The digital revolution is affecting almost every industry, but the legal sector has been slow to change. Modernisation of other services affects client expectations of all industries, including the legal sector.
Despite often dealing with complex cases and sensitive information, the industry still needs to evolve. In an age when you can buy your house online, it would be illogical not to be able to deal with a solicitor this way too. More legal firms are now adopting digital approaches, but there are still many more opportunities for the industry.
How have online estate agencies led to the digitisation of legal sector?
The estate agency industry is one whose digital development surprised many people. Buying a home is a ‘real-world’ experience, yet the industry was still disrupted by online agents. With the digitalisation of this service, it was natural for the accompanying paperwork to be modernised.
There are many conveyancing services that deal with all the legal aspects of moving house digitally. MyHomeMove offers an online case management system called eWay. This allows you to monitor changes, make payments and update documents 24/7, online or via an app. You can still call someone, but there is no need to wait for office hours or make a face-to-face appointment as you can make edits whenever it suits you.
Are there wider applications?
It is, of course, not just conveyancing that can be digitised. Services industry-wide could be revolutionised. Axiom are a worldwide company that describe themselves as “tech-enabled” and have changed the way billing in the industry is understood. Rather than bill hour-by-hour, they work by negotiated flat fees.

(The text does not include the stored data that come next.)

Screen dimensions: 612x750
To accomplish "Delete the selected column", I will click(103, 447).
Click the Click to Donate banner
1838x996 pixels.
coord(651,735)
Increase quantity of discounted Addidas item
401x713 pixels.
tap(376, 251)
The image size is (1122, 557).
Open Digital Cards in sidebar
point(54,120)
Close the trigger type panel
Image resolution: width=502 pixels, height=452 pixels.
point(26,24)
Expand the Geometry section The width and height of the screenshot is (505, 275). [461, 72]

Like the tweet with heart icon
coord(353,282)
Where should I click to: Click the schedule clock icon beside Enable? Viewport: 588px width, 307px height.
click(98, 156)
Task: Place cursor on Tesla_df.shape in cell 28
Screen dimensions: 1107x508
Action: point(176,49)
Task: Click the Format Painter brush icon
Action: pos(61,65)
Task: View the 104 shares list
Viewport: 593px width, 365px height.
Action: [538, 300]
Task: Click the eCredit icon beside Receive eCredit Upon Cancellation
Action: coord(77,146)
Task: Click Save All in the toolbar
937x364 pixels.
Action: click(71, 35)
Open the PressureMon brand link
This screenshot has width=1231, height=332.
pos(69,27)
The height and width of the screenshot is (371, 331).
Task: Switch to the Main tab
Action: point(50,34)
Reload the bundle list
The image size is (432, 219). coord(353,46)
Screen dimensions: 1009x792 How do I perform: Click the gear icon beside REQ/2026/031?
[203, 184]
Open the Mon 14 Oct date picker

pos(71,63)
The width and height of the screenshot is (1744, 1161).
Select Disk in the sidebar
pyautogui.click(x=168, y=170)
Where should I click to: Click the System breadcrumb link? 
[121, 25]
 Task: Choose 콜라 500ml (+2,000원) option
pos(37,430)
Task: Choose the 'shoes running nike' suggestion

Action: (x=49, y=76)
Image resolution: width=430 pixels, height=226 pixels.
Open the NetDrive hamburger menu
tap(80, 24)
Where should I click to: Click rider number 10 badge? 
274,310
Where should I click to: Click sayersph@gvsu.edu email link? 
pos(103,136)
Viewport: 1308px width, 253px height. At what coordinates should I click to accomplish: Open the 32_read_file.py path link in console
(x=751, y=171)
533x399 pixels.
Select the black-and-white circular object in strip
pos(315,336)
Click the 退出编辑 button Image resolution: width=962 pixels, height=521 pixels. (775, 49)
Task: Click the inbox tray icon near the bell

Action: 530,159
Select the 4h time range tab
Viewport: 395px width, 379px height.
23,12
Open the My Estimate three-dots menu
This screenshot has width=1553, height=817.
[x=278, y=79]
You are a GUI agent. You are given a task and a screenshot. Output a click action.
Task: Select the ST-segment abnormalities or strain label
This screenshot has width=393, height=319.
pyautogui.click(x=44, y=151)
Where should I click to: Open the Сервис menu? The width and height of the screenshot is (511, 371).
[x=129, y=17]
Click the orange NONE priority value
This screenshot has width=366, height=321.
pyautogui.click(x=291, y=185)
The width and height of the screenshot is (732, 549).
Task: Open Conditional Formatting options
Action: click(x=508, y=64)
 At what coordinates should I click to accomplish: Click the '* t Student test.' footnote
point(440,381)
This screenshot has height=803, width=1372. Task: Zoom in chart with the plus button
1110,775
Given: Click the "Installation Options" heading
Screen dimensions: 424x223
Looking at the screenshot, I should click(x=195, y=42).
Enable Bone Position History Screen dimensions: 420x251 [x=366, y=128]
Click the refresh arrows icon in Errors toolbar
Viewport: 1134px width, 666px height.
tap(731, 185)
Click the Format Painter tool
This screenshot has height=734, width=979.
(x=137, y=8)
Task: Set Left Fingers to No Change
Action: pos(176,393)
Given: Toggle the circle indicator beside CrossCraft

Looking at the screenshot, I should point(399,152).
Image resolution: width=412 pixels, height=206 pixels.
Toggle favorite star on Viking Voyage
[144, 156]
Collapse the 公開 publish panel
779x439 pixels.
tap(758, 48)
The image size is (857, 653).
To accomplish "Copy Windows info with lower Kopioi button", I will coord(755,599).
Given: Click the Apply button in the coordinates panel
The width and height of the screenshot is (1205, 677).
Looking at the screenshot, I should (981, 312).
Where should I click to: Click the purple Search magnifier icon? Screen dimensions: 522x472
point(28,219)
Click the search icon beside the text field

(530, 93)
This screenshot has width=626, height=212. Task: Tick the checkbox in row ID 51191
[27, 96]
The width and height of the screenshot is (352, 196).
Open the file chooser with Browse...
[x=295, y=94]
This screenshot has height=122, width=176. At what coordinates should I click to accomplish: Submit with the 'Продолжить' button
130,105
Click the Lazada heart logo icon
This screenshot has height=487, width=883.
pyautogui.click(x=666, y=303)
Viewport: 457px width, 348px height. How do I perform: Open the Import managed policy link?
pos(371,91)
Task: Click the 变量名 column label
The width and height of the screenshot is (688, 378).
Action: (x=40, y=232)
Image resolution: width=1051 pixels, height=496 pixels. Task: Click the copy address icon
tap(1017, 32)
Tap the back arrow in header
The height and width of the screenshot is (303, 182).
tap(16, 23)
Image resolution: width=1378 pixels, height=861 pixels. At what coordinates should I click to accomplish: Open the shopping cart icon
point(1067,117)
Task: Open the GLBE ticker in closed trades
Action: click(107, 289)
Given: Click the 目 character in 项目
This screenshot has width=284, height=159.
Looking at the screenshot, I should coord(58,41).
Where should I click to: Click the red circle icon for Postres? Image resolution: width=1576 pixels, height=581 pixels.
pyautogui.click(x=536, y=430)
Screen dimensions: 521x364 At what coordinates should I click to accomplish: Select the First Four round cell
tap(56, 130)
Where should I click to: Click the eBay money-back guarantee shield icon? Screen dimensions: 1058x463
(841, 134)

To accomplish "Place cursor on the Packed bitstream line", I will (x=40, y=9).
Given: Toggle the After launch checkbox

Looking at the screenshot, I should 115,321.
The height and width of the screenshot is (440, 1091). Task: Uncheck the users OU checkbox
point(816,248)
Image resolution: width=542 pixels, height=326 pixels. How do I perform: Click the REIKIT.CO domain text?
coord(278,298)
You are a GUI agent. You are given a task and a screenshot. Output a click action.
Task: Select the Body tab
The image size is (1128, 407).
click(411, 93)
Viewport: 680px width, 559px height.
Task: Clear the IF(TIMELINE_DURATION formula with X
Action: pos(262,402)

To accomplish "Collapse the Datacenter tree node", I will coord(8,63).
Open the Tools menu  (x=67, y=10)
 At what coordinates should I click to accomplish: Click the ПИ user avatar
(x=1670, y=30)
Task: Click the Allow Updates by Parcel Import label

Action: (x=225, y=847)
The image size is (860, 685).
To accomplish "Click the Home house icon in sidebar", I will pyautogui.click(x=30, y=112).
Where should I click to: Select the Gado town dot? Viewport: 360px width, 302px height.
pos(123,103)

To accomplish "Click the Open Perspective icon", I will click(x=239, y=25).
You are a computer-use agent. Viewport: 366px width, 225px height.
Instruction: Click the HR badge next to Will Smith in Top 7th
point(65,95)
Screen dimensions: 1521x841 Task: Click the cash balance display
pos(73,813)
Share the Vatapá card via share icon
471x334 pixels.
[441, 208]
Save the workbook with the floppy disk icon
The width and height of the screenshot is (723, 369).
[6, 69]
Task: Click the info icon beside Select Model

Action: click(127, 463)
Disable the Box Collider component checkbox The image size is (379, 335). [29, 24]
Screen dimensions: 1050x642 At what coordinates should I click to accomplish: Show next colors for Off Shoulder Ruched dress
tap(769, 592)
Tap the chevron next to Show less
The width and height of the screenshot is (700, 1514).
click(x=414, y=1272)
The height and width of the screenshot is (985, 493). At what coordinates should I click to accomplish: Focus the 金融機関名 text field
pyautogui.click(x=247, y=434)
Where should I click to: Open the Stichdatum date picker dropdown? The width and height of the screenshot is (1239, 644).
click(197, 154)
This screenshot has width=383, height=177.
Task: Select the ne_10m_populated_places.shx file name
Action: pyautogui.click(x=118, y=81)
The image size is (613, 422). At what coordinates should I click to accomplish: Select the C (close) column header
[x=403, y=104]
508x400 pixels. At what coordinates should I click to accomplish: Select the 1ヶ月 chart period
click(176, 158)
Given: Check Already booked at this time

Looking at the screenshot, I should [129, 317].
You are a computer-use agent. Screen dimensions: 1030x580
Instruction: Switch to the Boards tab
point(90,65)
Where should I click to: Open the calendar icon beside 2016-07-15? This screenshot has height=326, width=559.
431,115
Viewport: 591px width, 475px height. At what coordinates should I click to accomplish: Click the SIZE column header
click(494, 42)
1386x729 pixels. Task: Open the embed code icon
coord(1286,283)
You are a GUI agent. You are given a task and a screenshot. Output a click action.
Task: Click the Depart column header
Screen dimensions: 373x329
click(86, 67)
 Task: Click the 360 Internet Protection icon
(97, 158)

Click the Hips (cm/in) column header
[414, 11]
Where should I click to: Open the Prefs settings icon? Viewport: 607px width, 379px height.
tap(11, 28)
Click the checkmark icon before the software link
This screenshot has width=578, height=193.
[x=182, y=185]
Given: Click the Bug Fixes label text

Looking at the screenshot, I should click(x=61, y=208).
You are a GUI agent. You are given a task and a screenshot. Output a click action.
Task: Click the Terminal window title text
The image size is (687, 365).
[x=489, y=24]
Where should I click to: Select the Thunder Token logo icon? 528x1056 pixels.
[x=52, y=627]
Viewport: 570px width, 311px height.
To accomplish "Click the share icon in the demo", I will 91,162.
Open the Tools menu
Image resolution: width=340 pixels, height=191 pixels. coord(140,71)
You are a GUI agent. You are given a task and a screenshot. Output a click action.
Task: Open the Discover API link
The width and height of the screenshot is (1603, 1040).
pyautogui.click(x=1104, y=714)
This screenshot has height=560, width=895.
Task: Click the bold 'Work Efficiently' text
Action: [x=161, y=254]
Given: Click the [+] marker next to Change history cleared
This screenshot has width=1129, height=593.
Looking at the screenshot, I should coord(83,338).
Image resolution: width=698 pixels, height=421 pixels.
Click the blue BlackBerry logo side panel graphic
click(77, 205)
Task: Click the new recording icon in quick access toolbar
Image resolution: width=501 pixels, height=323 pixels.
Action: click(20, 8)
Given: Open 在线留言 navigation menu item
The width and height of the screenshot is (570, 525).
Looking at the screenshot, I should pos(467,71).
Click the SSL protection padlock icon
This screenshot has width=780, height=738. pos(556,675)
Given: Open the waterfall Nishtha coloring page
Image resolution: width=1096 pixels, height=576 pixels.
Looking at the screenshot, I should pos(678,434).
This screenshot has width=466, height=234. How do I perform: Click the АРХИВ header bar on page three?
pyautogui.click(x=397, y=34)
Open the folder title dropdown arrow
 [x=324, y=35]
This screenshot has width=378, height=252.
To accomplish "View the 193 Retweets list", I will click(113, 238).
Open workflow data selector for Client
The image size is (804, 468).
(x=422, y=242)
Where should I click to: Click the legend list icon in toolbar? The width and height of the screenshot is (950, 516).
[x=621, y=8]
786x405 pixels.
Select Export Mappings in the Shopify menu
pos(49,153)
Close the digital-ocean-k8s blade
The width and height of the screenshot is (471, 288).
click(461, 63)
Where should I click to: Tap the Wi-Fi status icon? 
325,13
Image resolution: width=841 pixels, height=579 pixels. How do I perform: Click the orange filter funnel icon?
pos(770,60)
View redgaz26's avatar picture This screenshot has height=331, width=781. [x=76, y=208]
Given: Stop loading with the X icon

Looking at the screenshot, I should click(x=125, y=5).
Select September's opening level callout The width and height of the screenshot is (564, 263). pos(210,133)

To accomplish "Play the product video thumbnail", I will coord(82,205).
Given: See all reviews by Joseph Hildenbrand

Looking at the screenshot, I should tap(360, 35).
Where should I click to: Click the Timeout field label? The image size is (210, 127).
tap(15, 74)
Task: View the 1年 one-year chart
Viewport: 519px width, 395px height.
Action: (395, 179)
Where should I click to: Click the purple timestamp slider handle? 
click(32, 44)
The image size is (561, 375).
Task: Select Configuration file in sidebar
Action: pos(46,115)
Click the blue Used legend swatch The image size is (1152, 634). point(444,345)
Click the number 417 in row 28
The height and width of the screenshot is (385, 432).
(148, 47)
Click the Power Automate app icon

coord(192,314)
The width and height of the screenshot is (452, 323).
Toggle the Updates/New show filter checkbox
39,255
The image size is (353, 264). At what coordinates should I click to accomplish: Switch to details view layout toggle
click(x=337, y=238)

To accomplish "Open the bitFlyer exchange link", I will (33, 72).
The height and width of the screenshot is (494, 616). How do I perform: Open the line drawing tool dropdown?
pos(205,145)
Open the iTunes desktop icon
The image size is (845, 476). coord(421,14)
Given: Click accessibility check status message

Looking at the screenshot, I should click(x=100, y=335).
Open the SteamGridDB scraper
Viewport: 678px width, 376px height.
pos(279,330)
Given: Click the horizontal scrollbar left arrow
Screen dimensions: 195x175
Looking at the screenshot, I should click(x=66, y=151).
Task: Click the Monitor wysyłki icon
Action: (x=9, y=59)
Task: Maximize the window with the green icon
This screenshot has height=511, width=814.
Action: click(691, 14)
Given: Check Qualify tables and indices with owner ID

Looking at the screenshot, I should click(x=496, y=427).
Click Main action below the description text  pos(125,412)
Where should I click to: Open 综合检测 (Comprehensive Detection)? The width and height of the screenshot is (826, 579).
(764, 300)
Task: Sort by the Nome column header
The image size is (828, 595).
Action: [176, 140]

The reason why they can offer this is that they keep their costs low by being based in cheap locations. Digital businesses do not rely on footfall and can, therefore, reduce their overheads. Axiom offer a range of legal services, focussing on contracts, compliance, corporate transactions and insourcing but would not describe themselves as a law firm.
Why have more legal services not yet digitised?
Despite these success stories, the legal industry is still resisting the digitising of sensitive information. But is it clients that fear their documents existing in the cloud, or is the reluctance coming from inside the legal sector?
After all, the financial industry has had success with online banking, so it seems unusual that those same customers are not willing to virtually sign a document. While it is understandable that any sector that deals with sensitive information may be reluctant to digitise, there are ways to secure data online. Once more firms become comfortable with digital documents, those who insist on a paper-only existence risk being left behind.
However, one early adopter of digitisation did struggle. Clearspire operated for five years as a virtual law firm, allowing lawyers and clients alike to work remotely on documents via a central technology platform. They described themselves as “an alternative to Big Law”, but as Big Law saw the opportunity, Clearspire ceased operating as a stand-alone law firm in 2014 and changed its business model to propose offering a Legal Services Delivery Platform for all law firms.
Several years on and Clearspire’s name has faded, but their technology has been sold. Clearspire’s demise could have been the death of so-called “New law”, but with developments in the years since its closure, the industry is still looking forward to digitising.
Modernisation might be easier for the industry if it expands on existing services rather than replacing demand for ‘traditional’ law services. A wholly ‘virtual’ law firm didn’t survive, but there are many opportunities for firms to use the technology. Clearspire was possibly too much, too soon, but the digital revolution is far from over – this is just the beginning.
What is the future?
Although law practice startups infrequently occur (possibly due to the qualifications needed), legal technology startups are set to disrupt the market.
Nextlaw Labs, for example, hopes to develop and deploy new technologies to drag the legal sector forward. With global law firm Dentons as their lead support and investor, Nextlaw has got the means to be successful.
The legal sector may have lasted with its existing methods unchanged for years but it’s time for the industry’s senior management to accept that change is on its way, before it is forced on them from the outside.